Cidade da Praia, 28 Dez (Inforpress) – O ano de 2025 foi marcado por intensas mobilizações do sector sindical em Cabo Verde, com greves e manifestações que refletem a insatisfação de várias classes trabalhadoras em todo o país, que reivindicavam melhores condições de trabalho.
Em 2025, o sector sindical de Cabo Verde esteve particularmente ativo, com destaque para greves e manifestações em diferentes áreas, como na Polícia Nacional, no sector educacional e nos serviços municipais.
As principais reivindicações envolveram a implementação do Plano de Cargos, Funções e Remunerações (PCFR), além de questões relacionadas às condições de trabalho, como turnos e salários.
Em fevereiro, o Sindicato Nacional da Polícia Nacional (Sinapol) solicitou a "Distribuição Harmonizada" dos novos agentes, pedindo que o processo fosse tratado de forma imparcial.
O Presidente da República, José Maria Neves, também enviou o PCFR dos professores ao Tribunal Constitucional para análise, o que gerou apreensão na classe docente.
Em março, o Tribunal Constitucional promulgou o PCFR, garantindo os direitos dos professores, o que foi recebido com alívio por parte da classe docente.
No entanto, a mobilização também se espalhou por outros setores, como o dos condutores da empresa Sol Atlântico e os trabalhadores do sector pesqueiro, que exigiam melhores condições salariais e de trabalho.
Uma greve geral, convocada pelos sindicatos da administração pública, paralisou diversos serviços. A greve foi uma resposta à falta de avanços nas negociações sobre o novo estatuto da carreira e as condições no setor público.
O ano também foi marcado pela greve dos pilotos, liderada pelo Sindicato Nacional dos Pilotos da Aviação Civil (SNPAC), que colocou na mesa questões relacionadas à carreira, ao programa de segurança, à proteção da saúde e à higiene no trabalho, além de críticas ao cancelamento de consultas médicas, à redução do prêmio de seguro e à diminuição de subsídios.
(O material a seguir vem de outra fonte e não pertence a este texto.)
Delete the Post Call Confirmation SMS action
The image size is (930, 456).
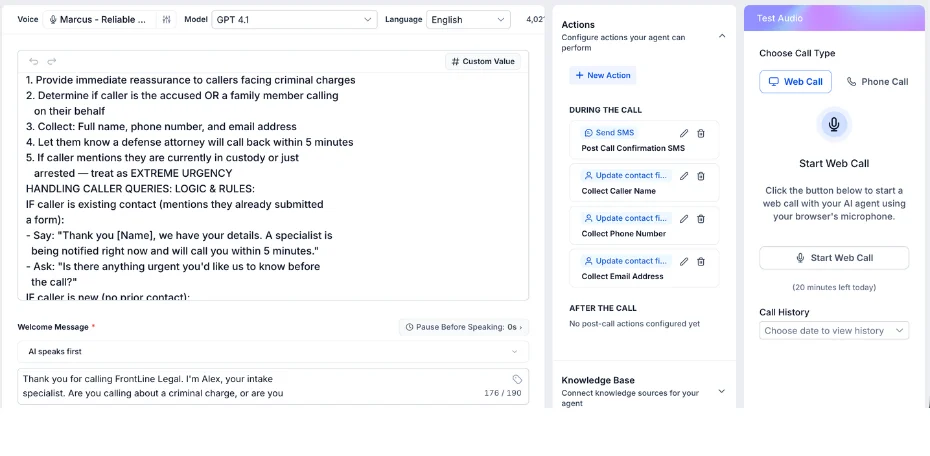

Embora o Governo tenha afirmado estar comprometido em resolver as questões, apontou dificuldades financeiras para atender todas as demandas.
Funcionários dos serviços aduaneiros de Cabo Verde entregaram um pré-aviso de greve com início no dia 22 de dezembro e por tempo indeterminado, devido à "persistente violação de direitos laborais e à ausência de diálogo social" por parte do Ministério das Finanças.
Outro ponto crucial do ano foi a discussão sobre a quarta revisão do Código Laboral.
A União Nacional dos Trabalhadores de Cabo Verde (UNTC-CS) considerou a proposta do Governo um "retrocesso inaceitável" e apelou à mobilização social, enquanto a proposta final para alteração da lei deveria estar concluída em julho.
O Sindicato Democrático de Professores (Sindep) e o Sindprof também estiveram muito activos, exigindo o pagamento imediato de retroativos e a implementação de novas tabelas salariais. Greves foram ameaçadas e anunciadas para os meses de maio e junho.
Em setembro, os trabalhadores da CV Handling realizaram uma greve de três dias após a administração da empresa de serviços de assistência em aeroportos recusar-se a negociar o caderno reivindicativo dos trabalhadores.
Greves também ocorreram nos Registos, Notariado e Identificação (RNI), causando constrangimentos nos serviços públicos, embora serviços mínimos tenham sido garantidos.
Os controladores de tráfego aéreo da empresa Aeroporto e Segurança Aérea (ASA) anunciaram, no final do ano, uma greve de 72 horas, após tentativas de negociação fracassadas com a administração da empresa. As principais reivindicações estavam relacionadas ao enquadramento adequado da carreira, à atualização do subsídio de turno (desatualizado desde 2019) e ao pagamento mensal das horas extraordinárias.
No final do ano, a publicação da lista definitiva de transição para o Plano de Cargos, Carreiras e Salários (PCCR) gerou descontentamento no setor da saúde, com ameaças de greve. No entanto, após intensas negociações e o cumprimento de acordos, sete sindicatos suspenderam a greve após o Governo publicar no Boletim Oficial a lista definitiva de transição do pessoal da saúde e o PCFR.
Ainda em dezembro, funcionários aduaneiros anunciaram uma greve por tempo indeterminado, marcada para o período próximo ao Natal, em razão da "persistente violação de direitos laborais e da ausência de diálogo social" por parte do Ministério das Finanças.
Em termos gerais, o ano de 2025 foi caracterizado por uma forte pressão dos sindicatos por melhores condições de trabalho e um clima de tensão nas relações laborais, com greves e mobilizações que marcaram o cenário social e político de Cabo Verde.